- [Stored data]

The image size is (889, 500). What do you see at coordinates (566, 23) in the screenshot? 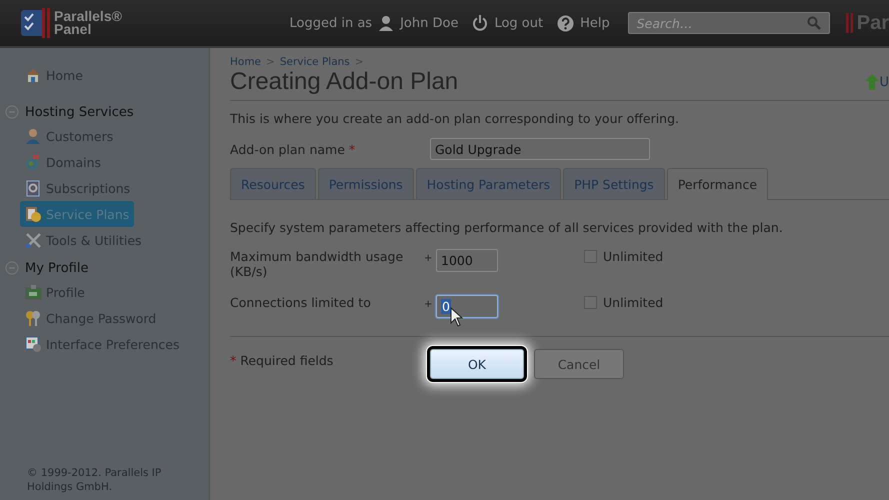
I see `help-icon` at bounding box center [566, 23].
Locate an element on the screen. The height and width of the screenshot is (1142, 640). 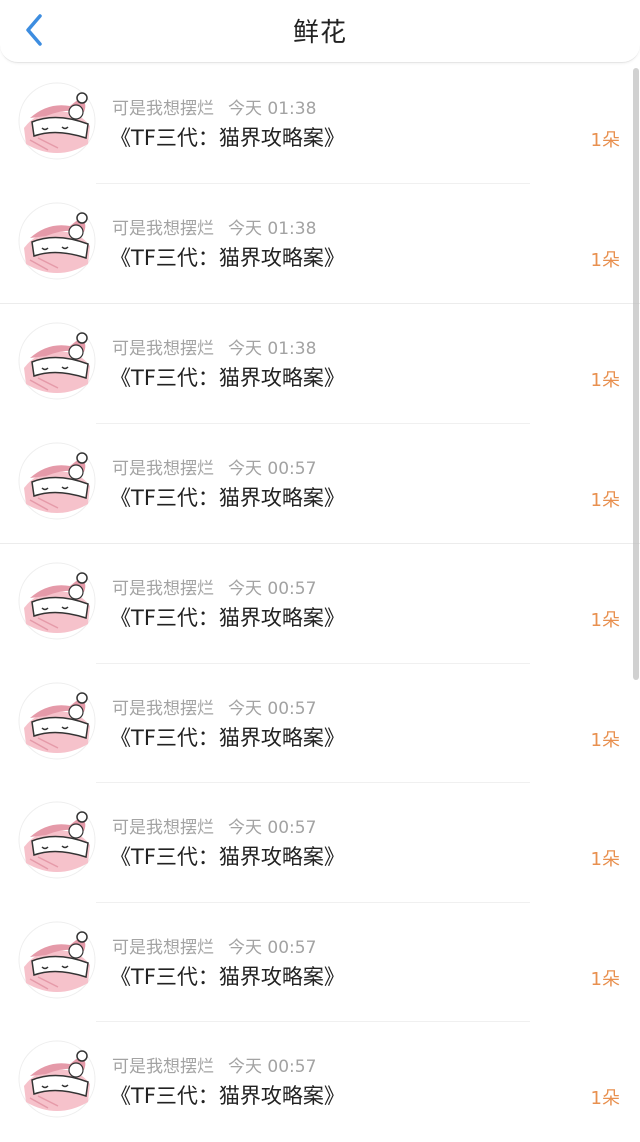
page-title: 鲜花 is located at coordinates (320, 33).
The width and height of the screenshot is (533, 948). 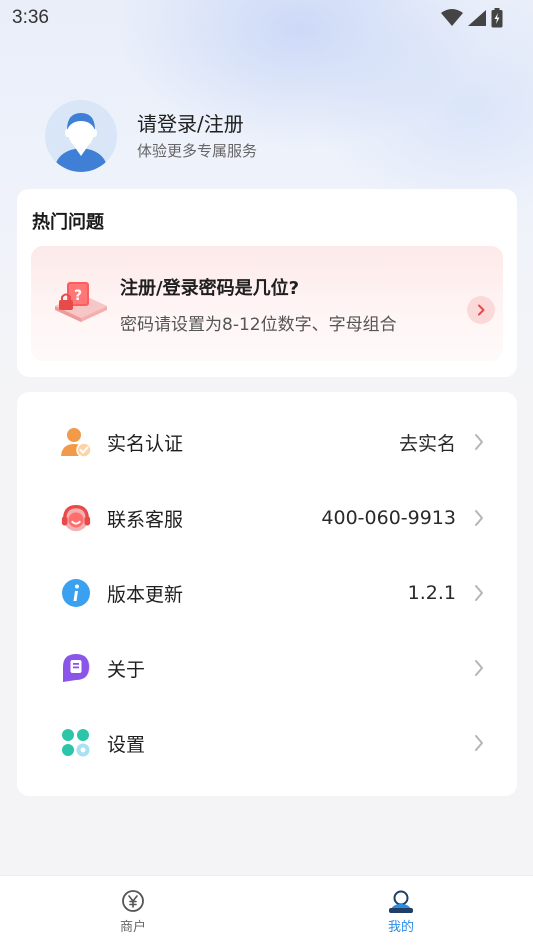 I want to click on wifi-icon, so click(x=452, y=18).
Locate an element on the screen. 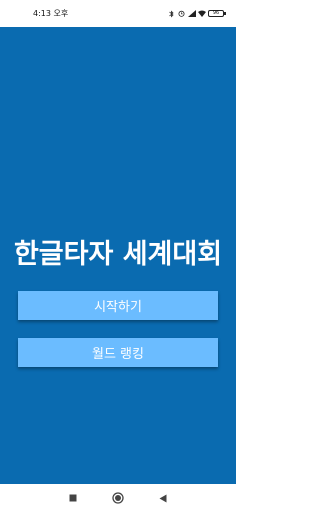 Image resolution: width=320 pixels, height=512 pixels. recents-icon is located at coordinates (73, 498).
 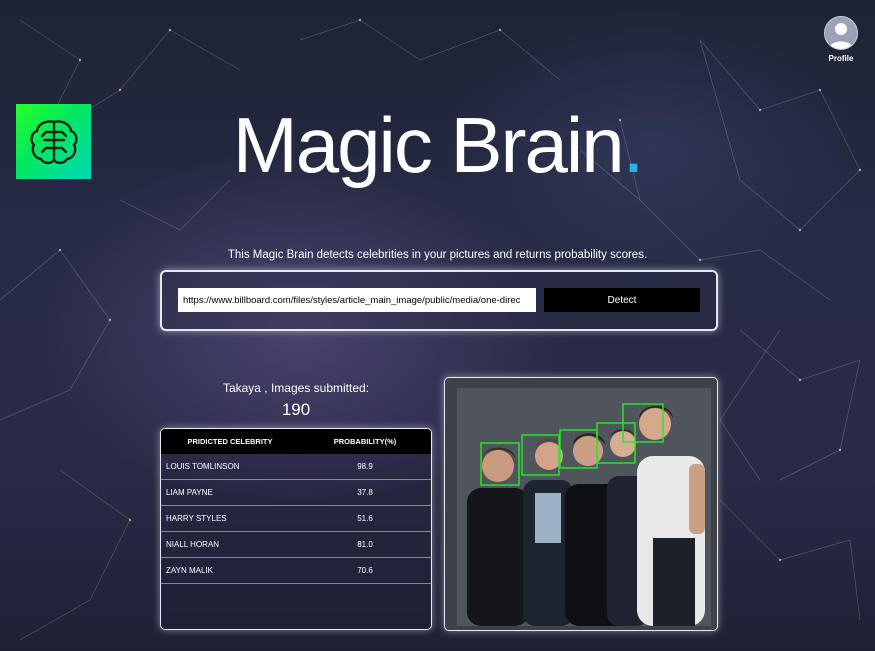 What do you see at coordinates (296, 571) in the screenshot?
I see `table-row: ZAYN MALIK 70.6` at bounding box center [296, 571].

--

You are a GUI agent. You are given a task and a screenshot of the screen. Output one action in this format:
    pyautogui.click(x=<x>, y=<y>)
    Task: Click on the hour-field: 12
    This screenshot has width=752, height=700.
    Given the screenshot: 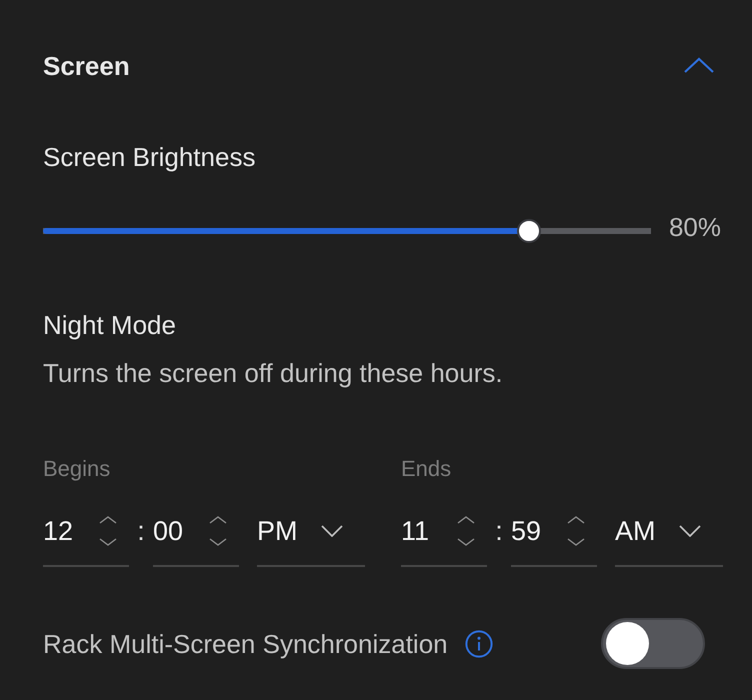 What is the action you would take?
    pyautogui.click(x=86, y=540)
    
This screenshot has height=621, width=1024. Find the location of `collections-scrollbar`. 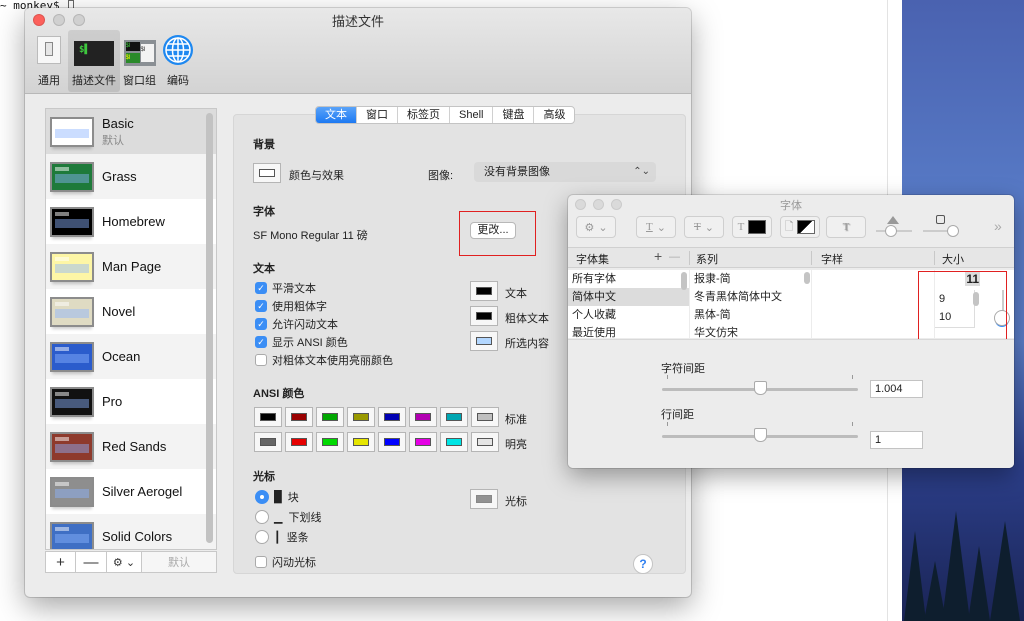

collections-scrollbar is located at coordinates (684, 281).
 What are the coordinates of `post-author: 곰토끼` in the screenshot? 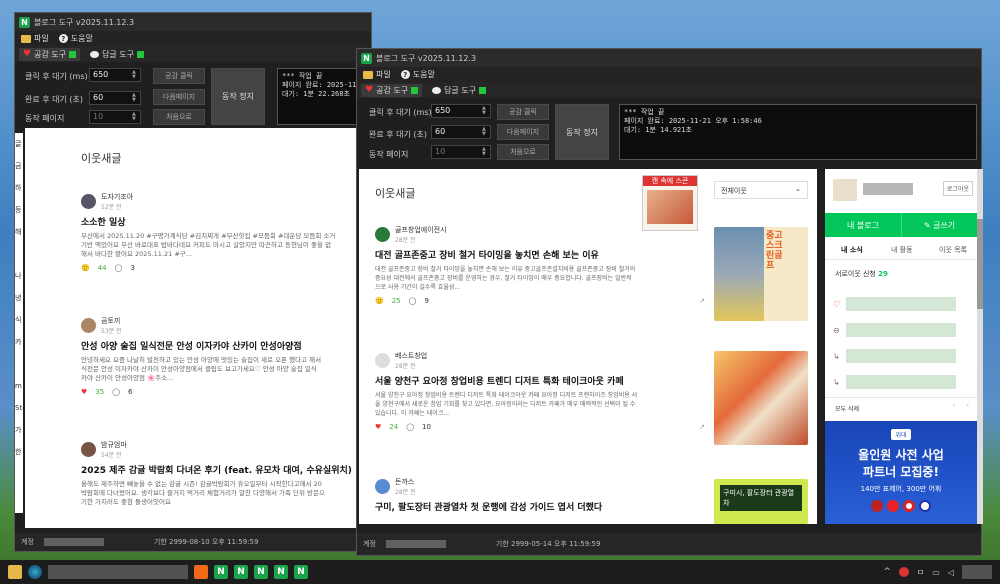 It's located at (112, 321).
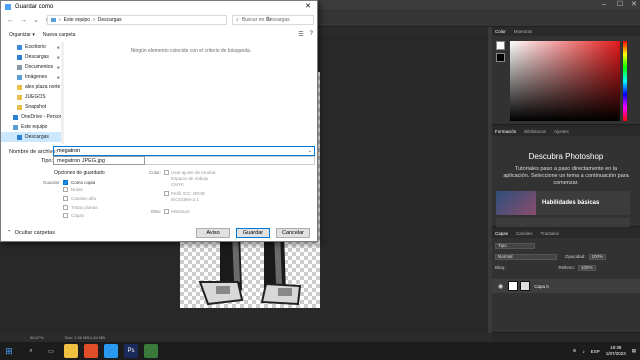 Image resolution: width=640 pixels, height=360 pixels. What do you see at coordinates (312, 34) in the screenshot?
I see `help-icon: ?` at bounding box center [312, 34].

==

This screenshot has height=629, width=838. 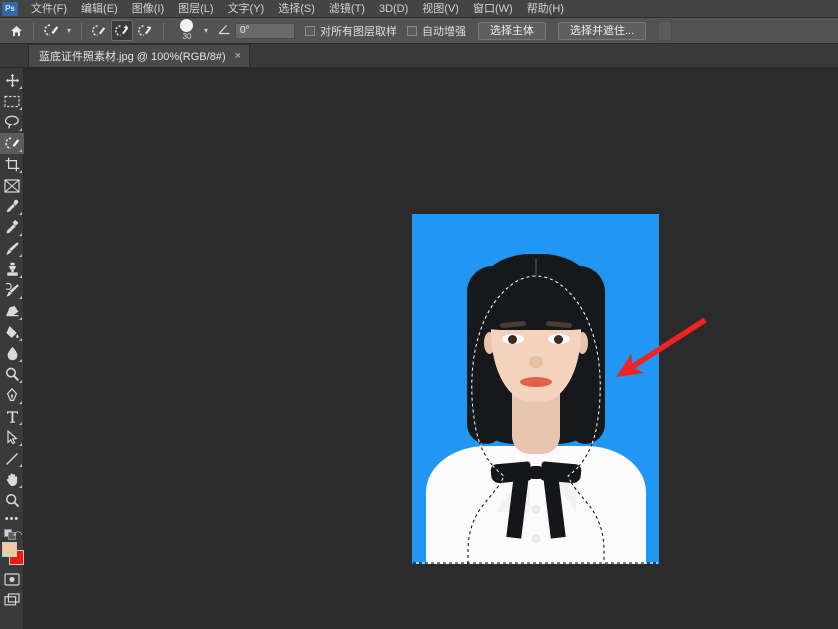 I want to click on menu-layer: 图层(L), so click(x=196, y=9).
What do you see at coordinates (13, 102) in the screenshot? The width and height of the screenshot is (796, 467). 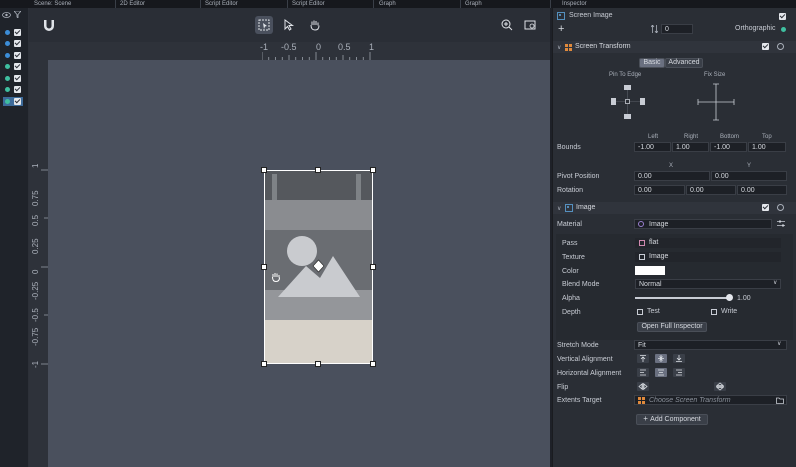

- [Exercise requirements] Quote the lines from the one containing "This screenshot has height=621, width=1024." through the one containing "collections-scrollbar is located", both included, leaving out the pictures.

- [Answer section]
This screenshot has height=621, width=1024. Find the location of `collections-scrollbar`. 

collections-scrollbar is located at coordinates (684, 281).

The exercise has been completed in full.